You should be ashamed. I mean, what if poor Candy had read this?
 
Re: Oooh, you're just so clever!

SeXy ReDHeD said:
You should be ashamed. I mean, what if poor Candy had read this?

You could have always spotted her the $29.95

;)

MP

[Edited by Madame Pandora on 01-21-2001 at 11:25 PM]
 
Red, my darling lesbian lover, you are just the sweetest thing! But don't worry about Candy, she can't read!

Check your email, babe.
 
Mustang Sally said:
. The trailer can hold one more. I think we can fit a crib in that closet.


You could put in the camper shell an that way you wouldn't have 't get a car seat. and you could put next t da busted winder so she can feed it from da house.
 
Hi Babe,

You have a camper shell! Oooh! Lucky you! Us never had enough money all at the same time to get us one. It woulda lookt so neat up on the El Camino.

Whew! I sure am glad Miss Candy can't read. Her poor little 'ol heart woulda been broke! So when's the baby comin'? She's a-plannin' tuh have it in the trailer, right? Cuz I wouldn't trust dem high-falootin' doctors any more 'n I could throw 'em. I read just last week in the National Enquirer how they was givin' babies to the aliens and pretendin' like they was dead.

Speakin' of the devils, Ol' Harry's takin' to wearin' aluminum wrap on his head so's to ward off 'em off. It's a shame he covers up that beautiful hair o' his. Here, I'm going to give you a link here to see the new look he's sportin'. It's just the latest thing 'round here.

http://www.mulletsgalore.com/
http://www.mulletlovers.com/

That second one there was the happiest day o' dear Harry's life.

Anyhow, them aliens come up here last night and cause such a ruckus the whole trailer darn near blew over. The chickens shore wa'n't happy 'bout that. They just a-hollered all night, they did.

Well, I best be goin' now. Remember to check your email. I sent you your horoscope! (It says me an' you are to be together forever!)
 
You are one lucky gal! Harry is real purdy! Maybe one day the three of us can get down and dirty together. My Jimmy wouldn't mind. He doesn't like it when I bug him for sex, cuz then he might miss a wrasslin' match on the TV.

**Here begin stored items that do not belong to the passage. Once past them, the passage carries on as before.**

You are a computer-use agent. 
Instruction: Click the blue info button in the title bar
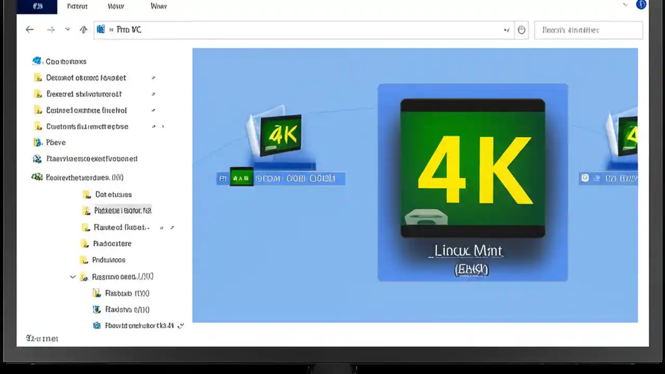[x=641, y=5]
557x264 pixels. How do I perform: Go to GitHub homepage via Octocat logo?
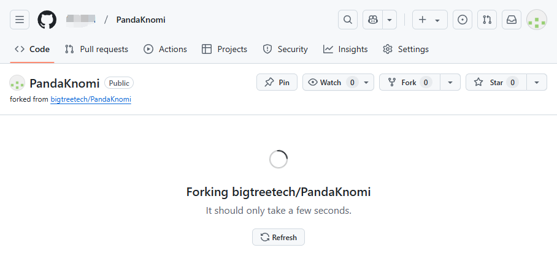[x=47, y=20]
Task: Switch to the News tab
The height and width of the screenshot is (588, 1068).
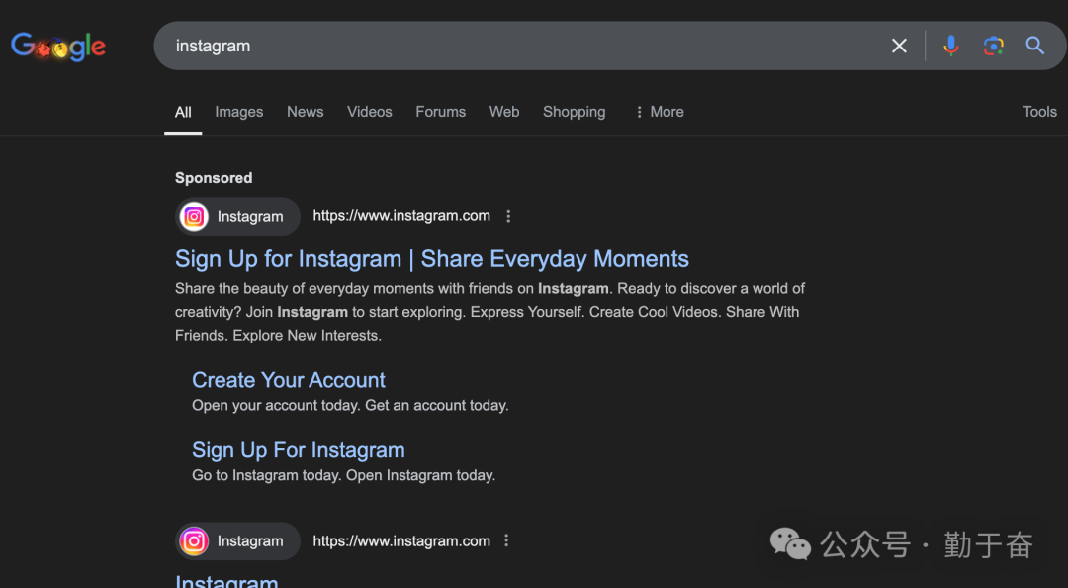Action: (305, 112)
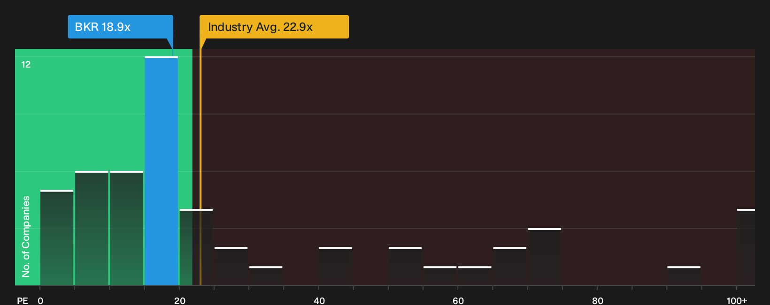The width and height of the screenshot is (770, 305).
Task: Select the bar for PE 70-75
Action: coord(545,257)
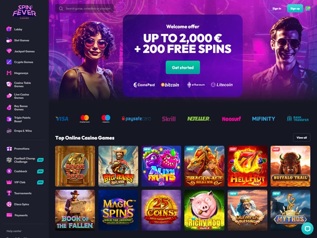This screenshot has width=317, height=238.
Task: Click the language globe icon
Action: pyautogui.click(x=308, y=8)
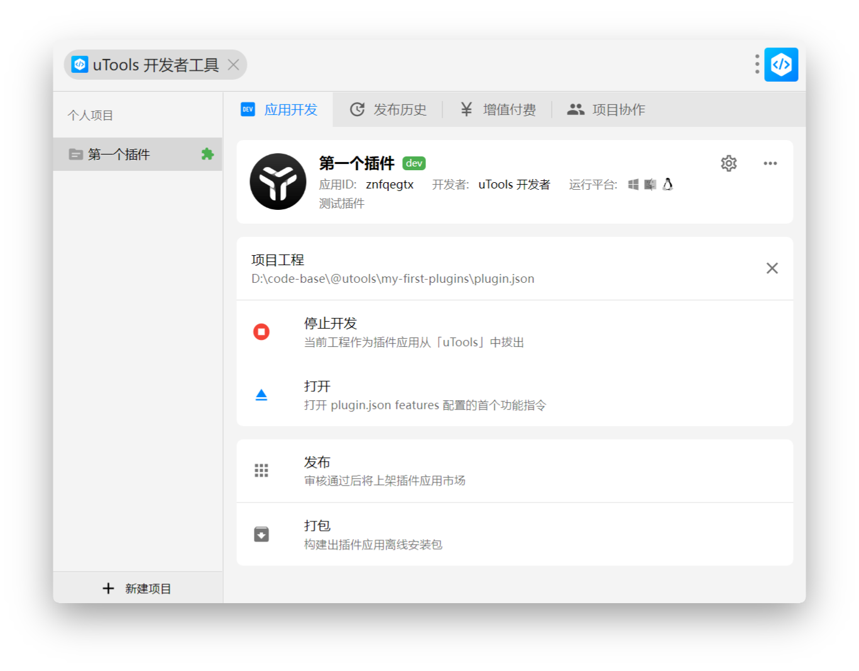Viewport: 859px width, 671px height.
Task: Toggle the macOS platform icon
Action: (x=650, y=184)
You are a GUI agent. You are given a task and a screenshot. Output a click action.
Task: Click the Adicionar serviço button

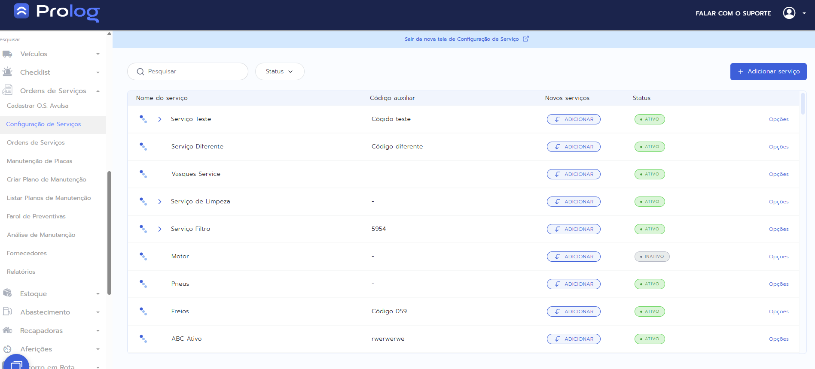click(x=768, y=72)
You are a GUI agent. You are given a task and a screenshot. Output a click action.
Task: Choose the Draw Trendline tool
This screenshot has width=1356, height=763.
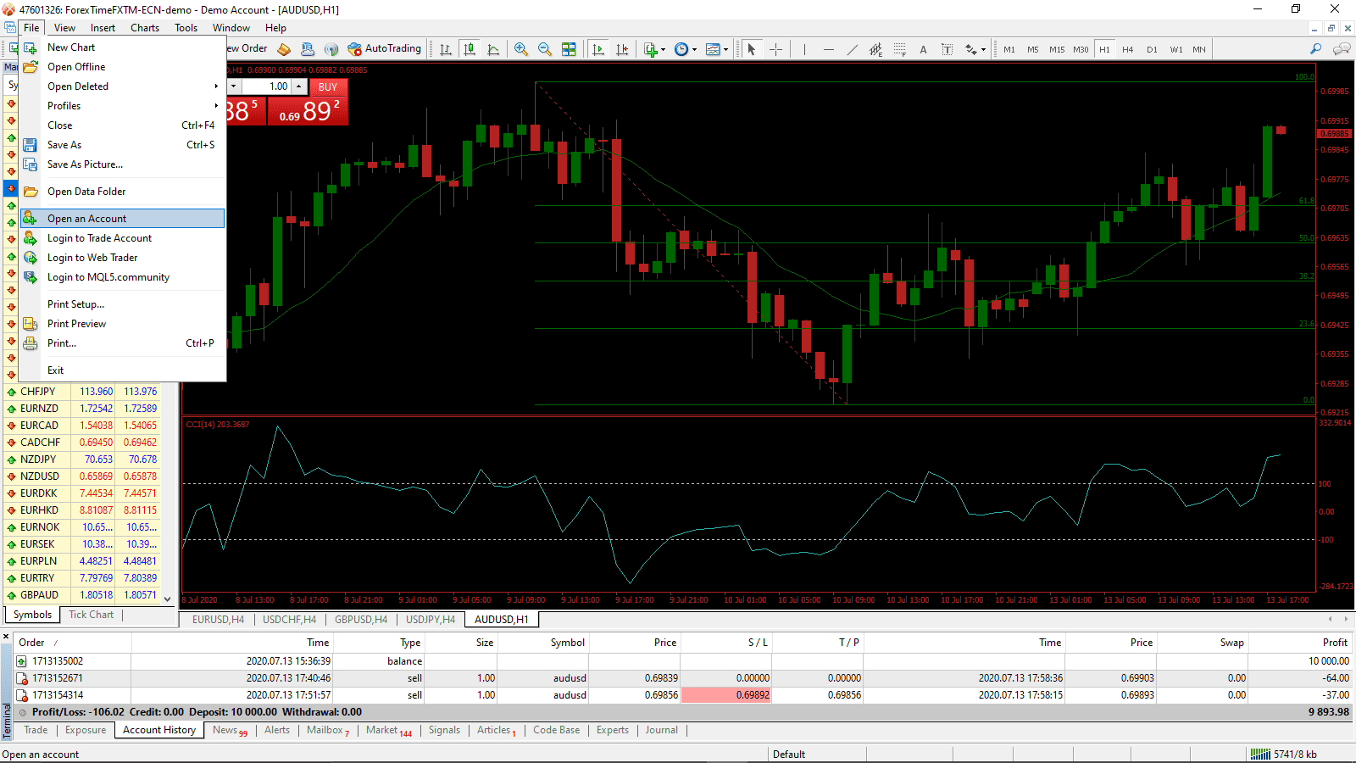pos(852,49)
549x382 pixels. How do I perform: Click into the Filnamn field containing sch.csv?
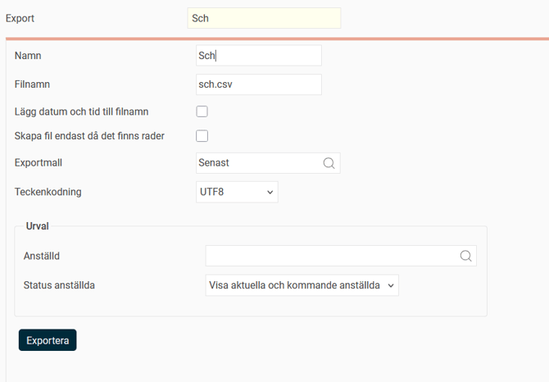[259, 84]
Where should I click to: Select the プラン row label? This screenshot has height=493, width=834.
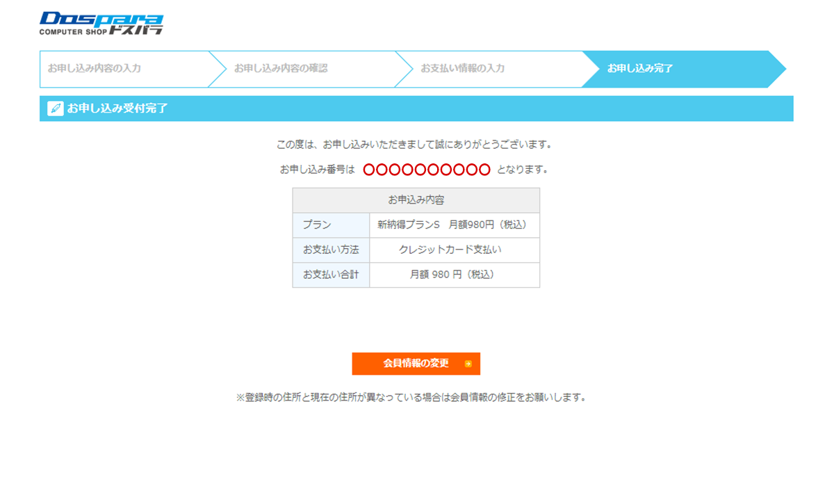(x=331, y=225)
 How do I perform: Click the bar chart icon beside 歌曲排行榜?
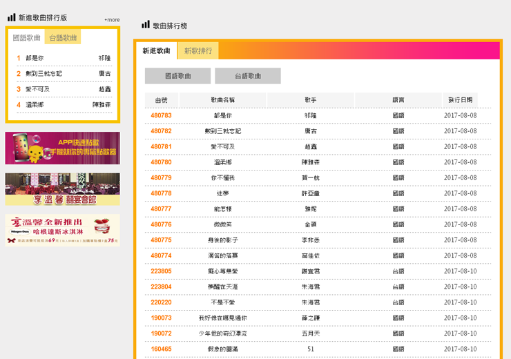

Don't let Harry wear that aluminum wrap no more! My cousin's step-daddy did that and he got hit by lightning! Tell him to sprinkle some cat piss in front of the doorway and windows to keep the devil out of your house instead.

That horiscope was bang-on! You and me, like carrots and peas. You have mail, sugah.
 
SeXy ReDHeD said:
How's life going? Still got that huge boil on your ass?


You know, that is a running joke between a friend and I. We were in her living room, and her husband came in, and announced to her (Not knowing I was there) that he had a pimple on his ass, could she check it out. I about died laughing, and now whenever I call, I ask her how her man's assboil is. And heaven help him when HE answers the phone.